Isn't this pretty common? str to int conversions don't commonly support this (quick test: Go, JavaScript, and Python – all throw an error on "str to int −10").
Are there keyboard layouts that have a "minus sign"? I can't find any (standard) keyboard layout that doesn't have - and has − instead (you will need - anyway for lots of contexts).
It’s probably almost entirely IME stuff (I’ve had similar issues with some other dashes in MacOS, with one kind of dash being replaced by a “better” dash, but not the one I was typing, with a Japanese layout)
If an IME doesn't enter a standard hyphen-minus by default, no matter what the language is, that is basically engineering malpractice. How could anyone not know that would fail hard more often than not?
I type Japanese frequently, and hitting the dash/minus key results in "ー" instead of "-". The reason is justified too, namely in that Japanese is almost always typed monospaced so a normal "-" screws up the formatting. The same goes with numbers too, like "3" instead of "3".
I always switch to English input if I need to type in lots of numbers since converting to half-space everytime gets annoying and feeding mono-/full-spaced numbers into text fields usually leads to the program on the backend crapping the water closet.
A dash is definitely not the same as a minus. A hyphen however is so close as to cause a serious ambiguity, so much so that they call the standard character a hyphen minus. So if someone comes along and invents a minus or a hyphen that is distinct from a hyphen minus, and can't even be visually distinguished most of the time, that is not particularly helpful for general use.
People want to use Unicode for everything, when some things are really typesetting abstractions that should be avoided in general purpose computing. Groff and troff have their peculiar exceptions for historical reasons, but surely in retrospect it would have been better for a hyphen minus to render as a hyphen minus rather than as a hyphen.
As far as Japanese goes, the keyboard mapping there is unfortunate. Perhaps they should have considered using a shift key or something to shift between hyphen minus and dash. And in my view those ought to be two characters with typesetting variations, not six or seven.
This is a good joke, but I do remember a course I took that required homework assignments in Mathematica. I definitely copied some of those from the help files. This was down to unimaginative assignments and fairly comprehensive examples in the docs. It even worked in exams, e.g. we were asked to compute and 3d plot a particular Lorenz attractor, this exact problem was in the (available in exam) help files.
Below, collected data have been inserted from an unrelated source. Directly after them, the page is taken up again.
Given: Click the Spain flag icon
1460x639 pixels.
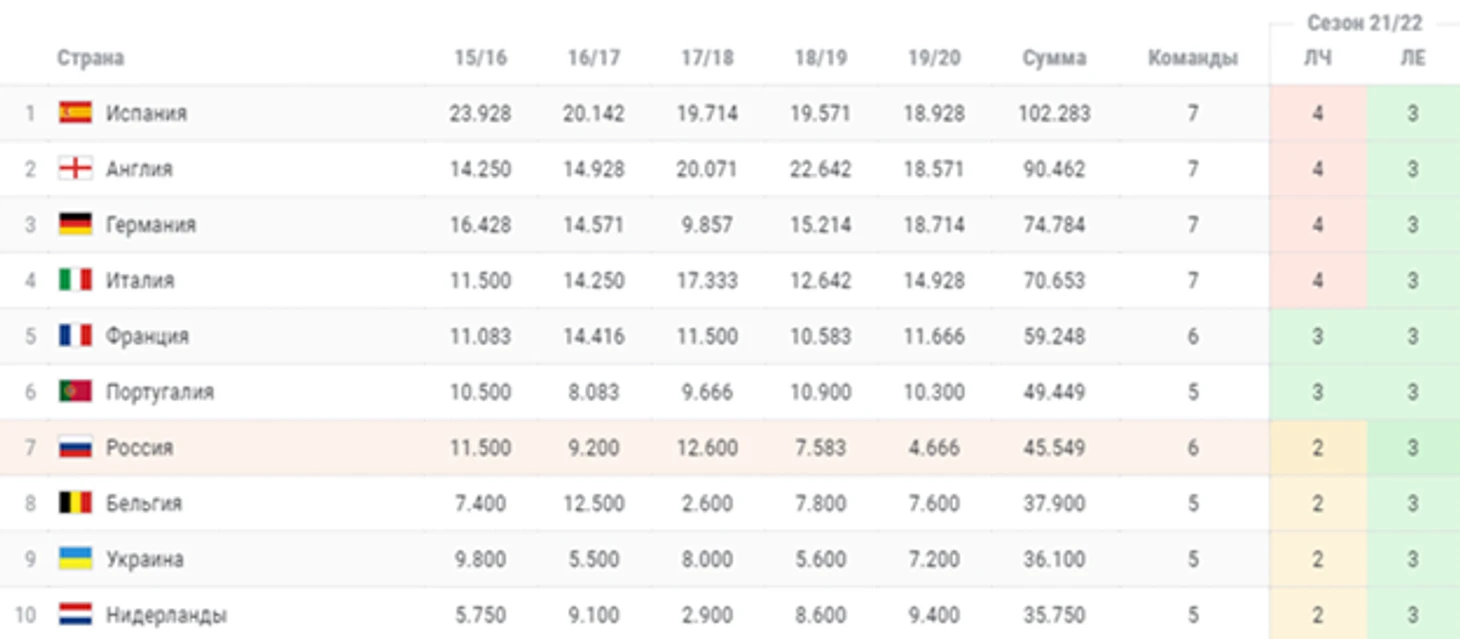Looking at the screenshot, I should [x=75, y=113].
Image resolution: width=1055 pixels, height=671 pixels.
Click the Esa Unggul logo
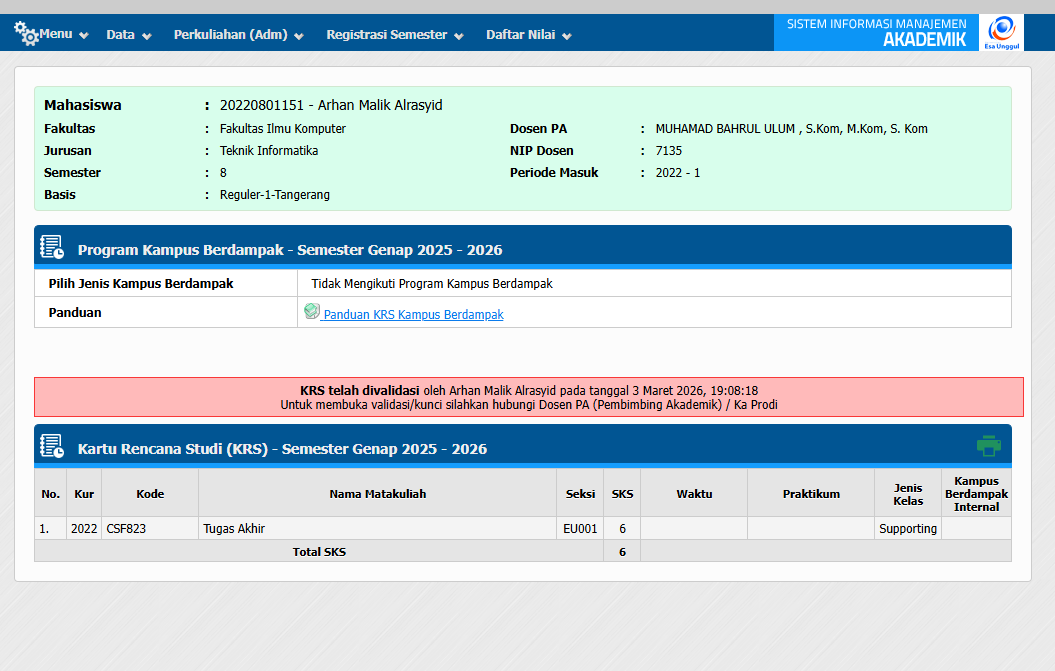pyautogui.click(x=1000, y=32)
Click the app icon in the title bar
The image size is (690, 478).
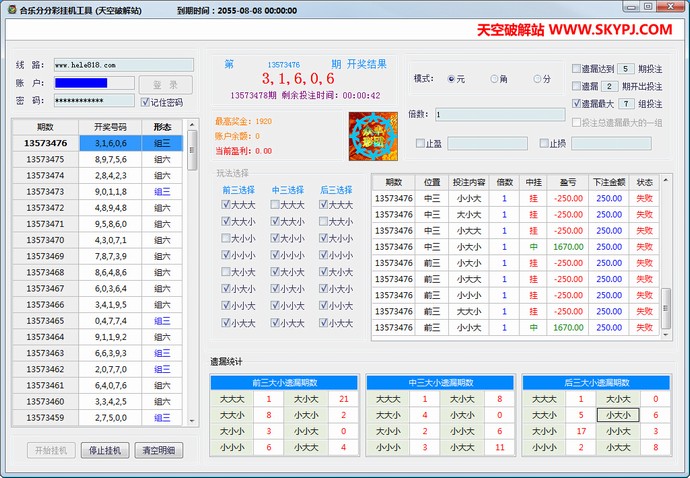[x=11, y=9]

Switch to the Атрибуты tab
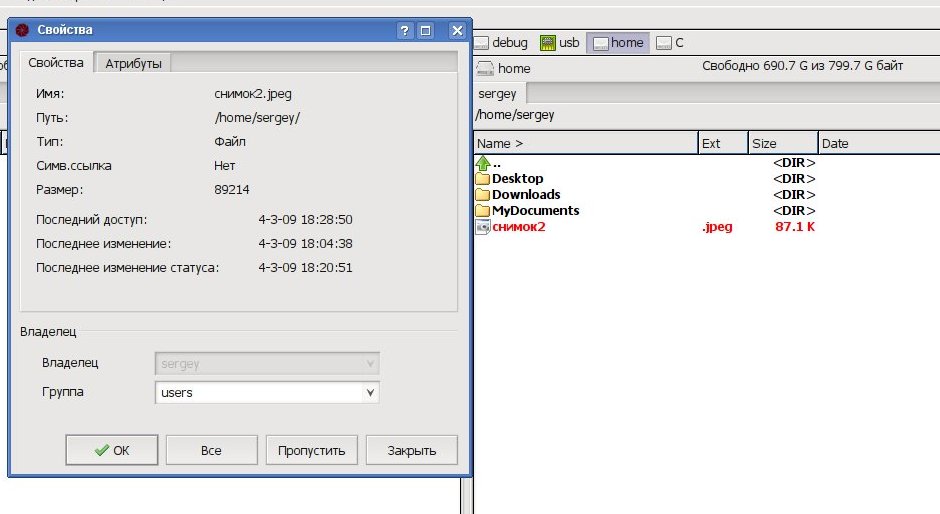133,63
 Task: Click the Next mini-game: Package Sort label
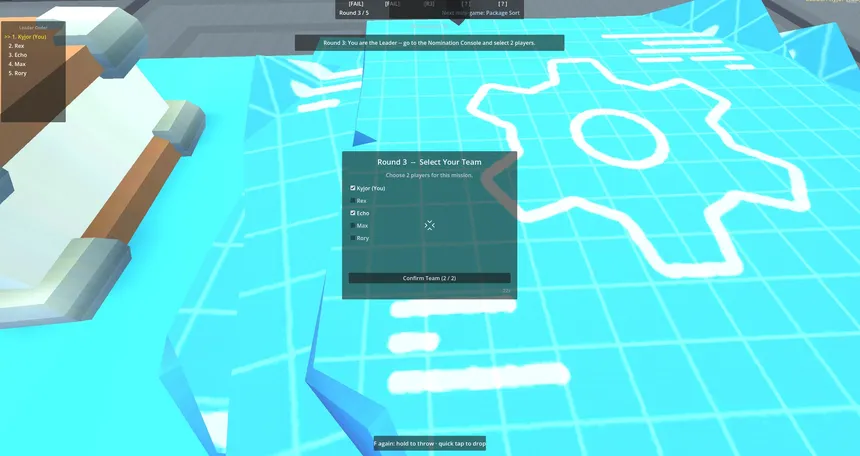(481, 13)

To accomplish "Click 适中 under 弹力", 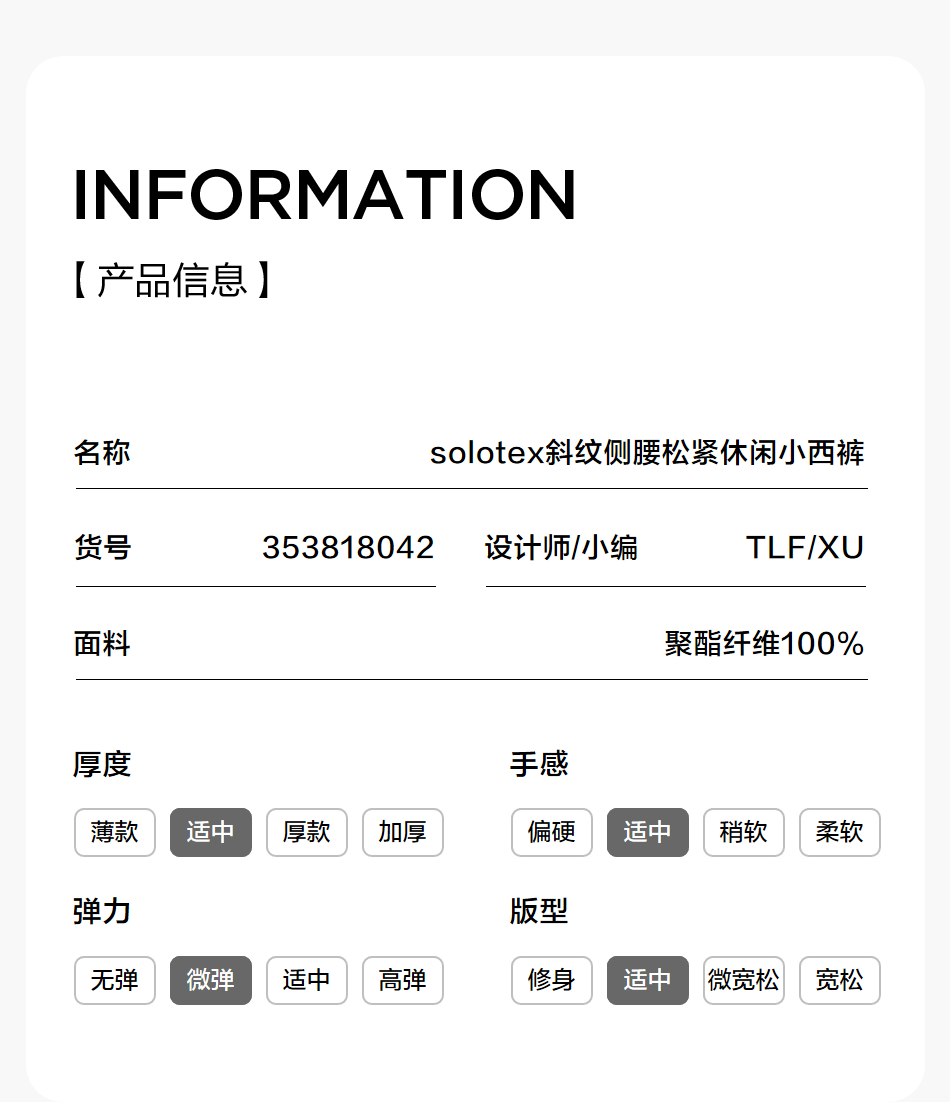I will pos(307,980).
It’s a difficult issue. If you write a calculator app as a web page, you might want to use the minus sign for the rendering to look typographically nice. But someone copying the output then might have trouble getting it working when pasting into some number input. A native app of course can convert to hyphen-minus on copying. But really, maybe it should become more common to accept the minus sign for minus in UI input.
Are there keyboard layouts that have a "minus sign"? I can't find any (standard) keyboard layout that doesn't have - and has − instead (you will need - anyway for lots of contexts).